_Aim of the task_:
Write each line out exactly, from the one containing "Open Nr 7 Stawka VAT grouping dropdown" through the final line of the data, and keep pictures out of the copy.

_Stored items_:

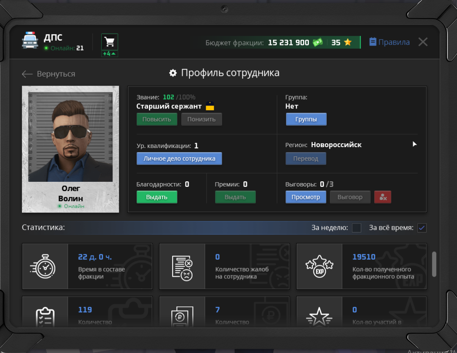Click the EXP stars experience icon
The image size is (457, 353).
(319, 266)
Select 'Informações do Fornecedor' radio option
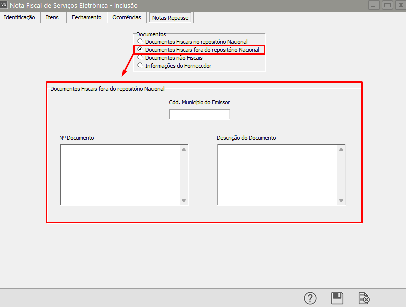 (140, 66)
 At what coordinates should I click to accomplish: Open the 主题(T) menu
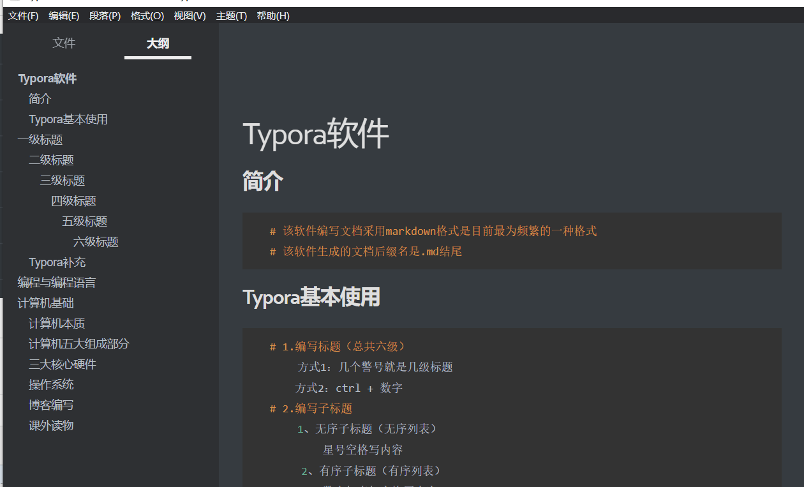click(230, 15)
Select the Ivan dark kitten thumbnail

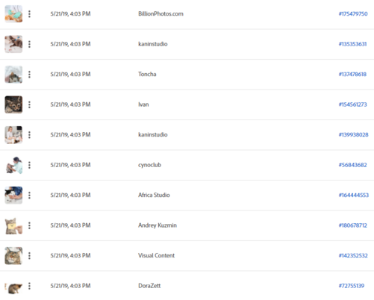coord(13,104)
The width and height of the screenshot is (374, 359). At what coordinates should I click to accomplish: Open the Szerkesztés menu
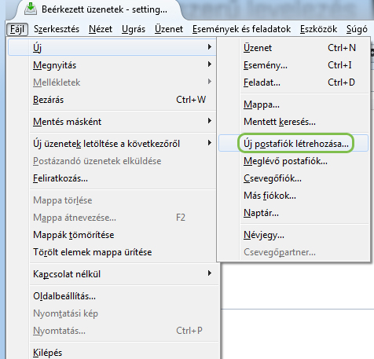pos(57,29)
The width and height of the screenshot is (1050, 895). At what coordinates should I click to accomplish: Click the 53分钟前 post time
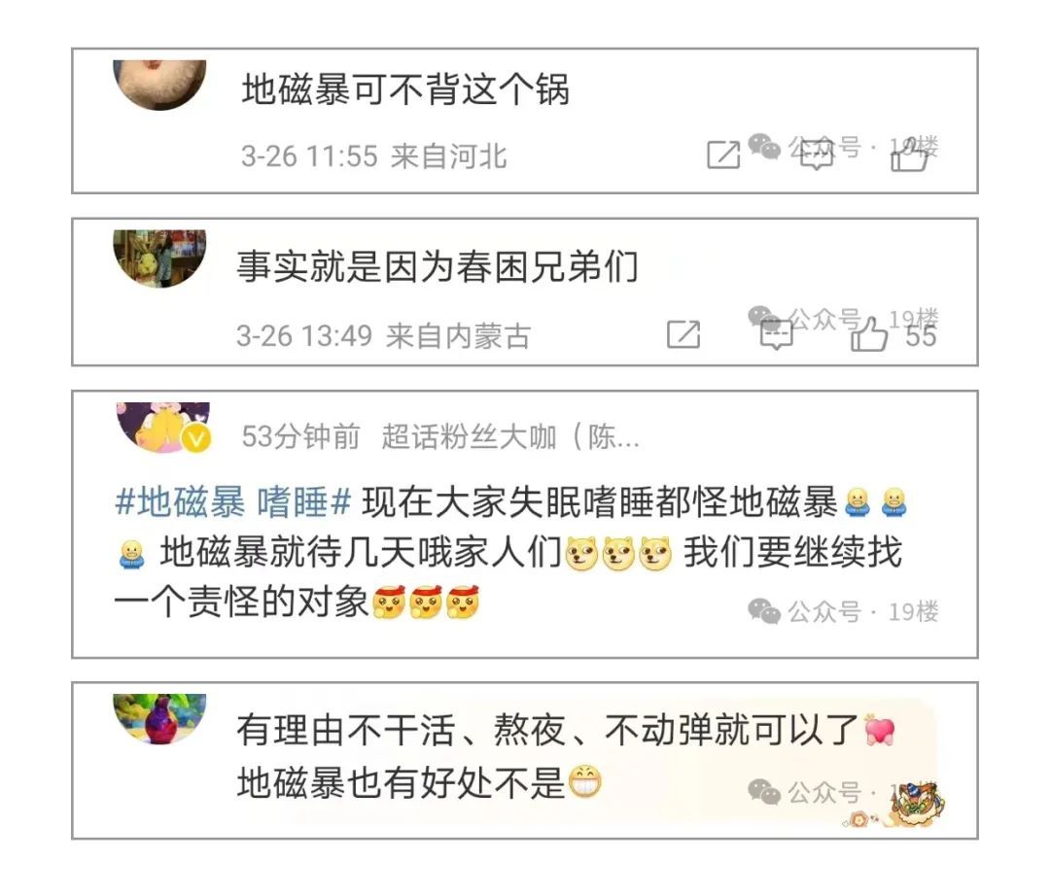300,437
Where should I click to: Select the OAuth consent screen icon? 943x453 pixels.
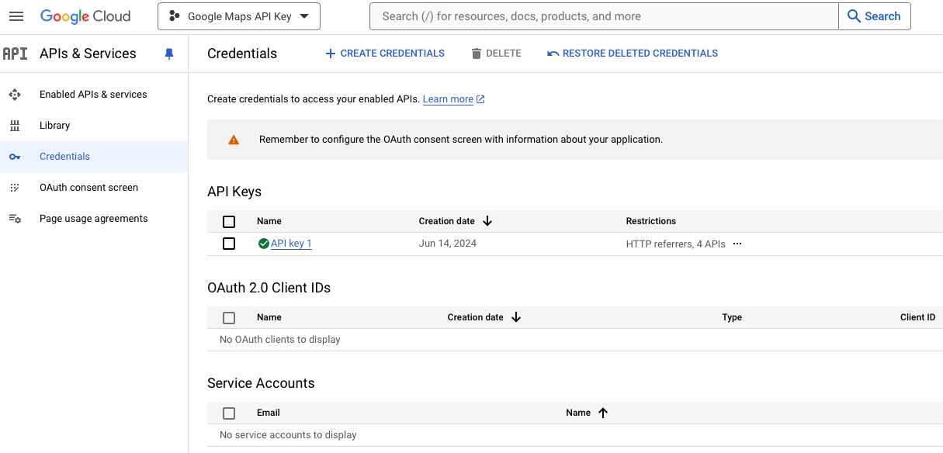point(16,187)
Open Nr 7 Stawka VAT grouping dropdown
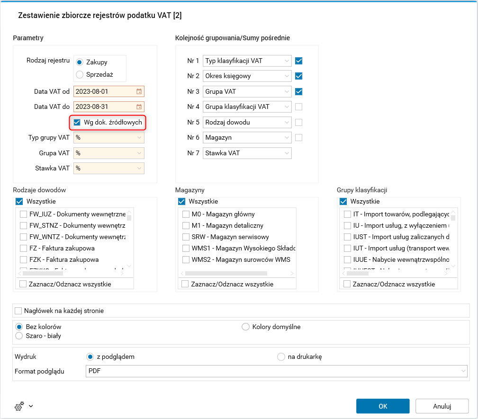Viewport: 478px width, 419px height. coord(287,153)
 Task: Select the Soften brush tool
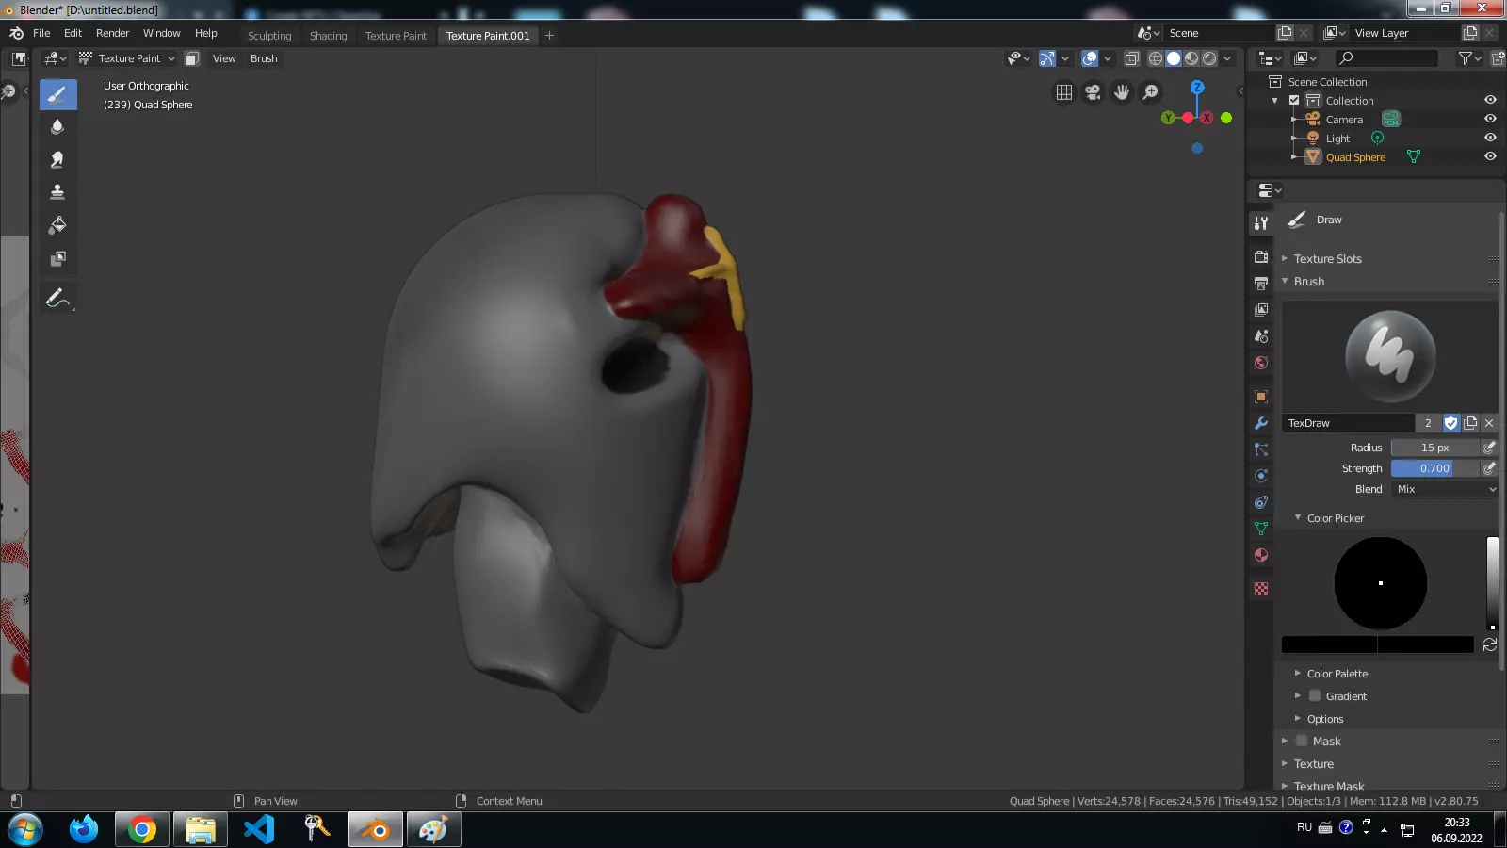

_Exercise solution_:
Open Nr 7 Stawka VAT grouping dropdown
Viewport: 478px width, 419px height. coord(287,153)
 Task: Select the Soften brush tool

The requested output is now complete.